Das LG Hamburg (Urt. v. 21.11.2008 - Az.: 310 S 1/08) hat entschieden, dass eine unberechtigte Abmahnung wegen einer angeblichen Urheberrechtsverletzung in einer P2P-Tauschbörse keinen Schadensersatzanspruch des zu Unrecht Abgemahnten begründet.
In der 1. Instanz vor dem AG Hamburg (Urt. v. 11.12.2007 - Az.: 316 C 127/07) war der Klägerin noch Schadensersatz zugesprochen worden.
In der Berufung lehnten die Richter des Hamburger Landgerichts nun die Klage ab.
Die Kanzlei Rasch hatte auf Basis der strafrechtlichen Ermittlungsakten die Klägerin wegen angeblicher P2P-Urheberrechtsverletzungen abgemahnt. Wenig später stellte sich heraus, dass der Provider die IP-Adressen verwechselt hatte und der Staatsanwaltschaft - und damit letzten Endes auch der Kanzlei Rasch - eine verkehrte Auskunft erteilt hatte.
Die abgemahnte Klägerin verlangte den Ersatz ihrer außergerichtlichen Anwaltskosten iHv. knapp 4.100,- EUR, als sich herausstellte, dass die Abmahnung falsch war. Und bekam in der 1.Instanz vor dem AG Hamburg Recht.
Das LG Hamburg (Urt. v. 21.11.2008 - Az.: 310 S 1/08) hob nun diese Entscheidung auf und wies die Klage ab.
Es fehle an dem erforderlichen Verschulden der Beklagten, denn die Kanzlei Rasch hätte auf die Auskunft der Staatsanwaltschaft vertrauen dürfen. Selbst als die Klägerin den Download bestritten hatte, seien die Rechtsanwälte nicht zur Überprüfung verpflichtet gewesen, denn sie hätten vielmehr davon ausgehen dürfen, dass es sich um eine reine Schutzbehauptung handle.

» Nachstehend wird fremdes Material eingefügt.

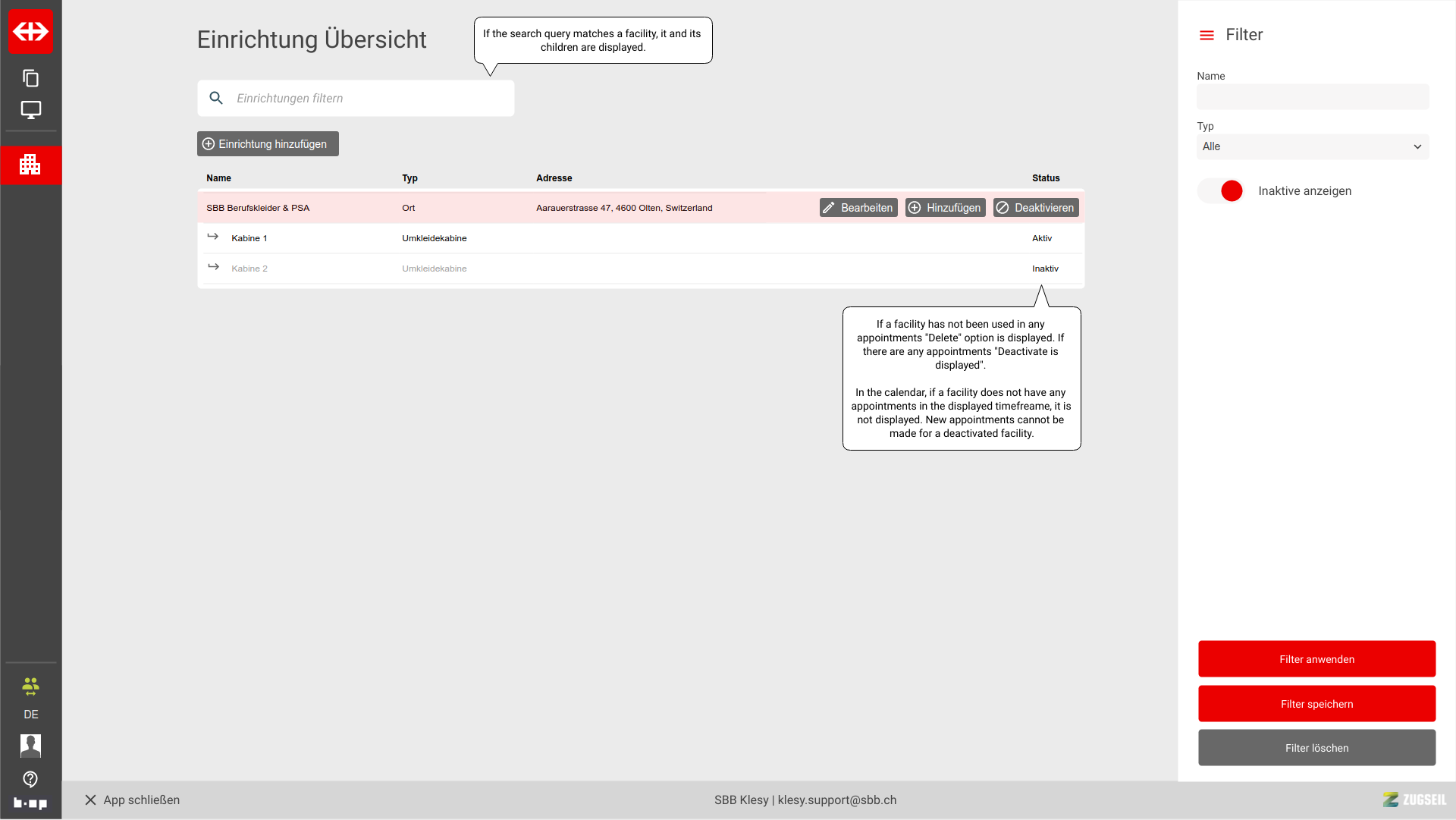Click the Name filter input field
Viewport: 1456px width, 820px height.
tap(1312, 97)

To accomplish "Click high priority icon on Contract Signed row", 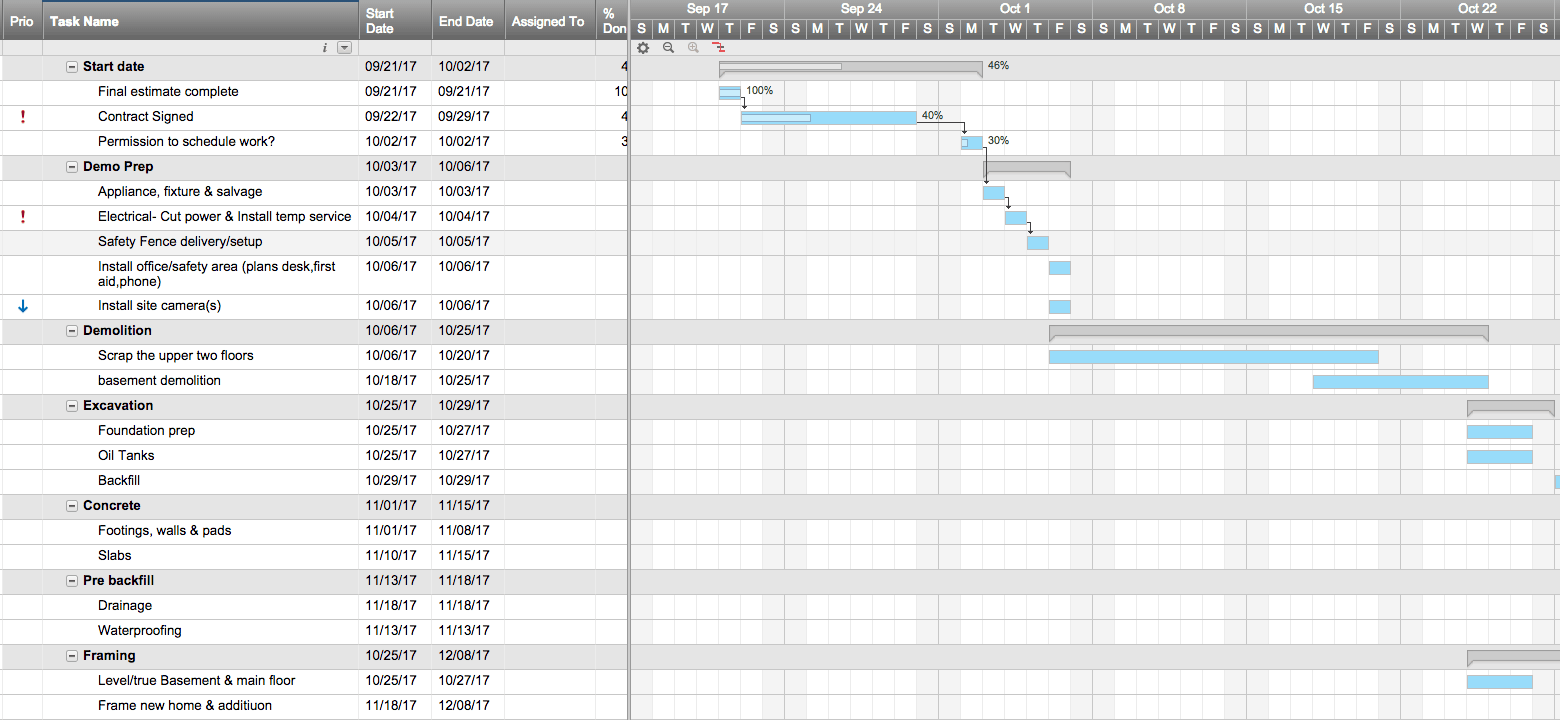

"Die Beklagten waren aber nicht verpflichtet, die Übersendung der Akten abzuwarten. Denn auf die Auskunft der Staatsanwaltschaft durften sie sich verlassen, da keinerlei Anhaltspunkte dafür vorlagen, dass die Auskunft fehlerhaft war. Insbesondere benannte diese Auskunft keine andere als die von den Beklagten angefragte IP-Adresse. Aus dem Auskunftsschreiben war die Verwechslung der IP-Adresse folglich nicht erkennbar.
Eine Pflicht zur weiteren Prüfung bestand daher nicht."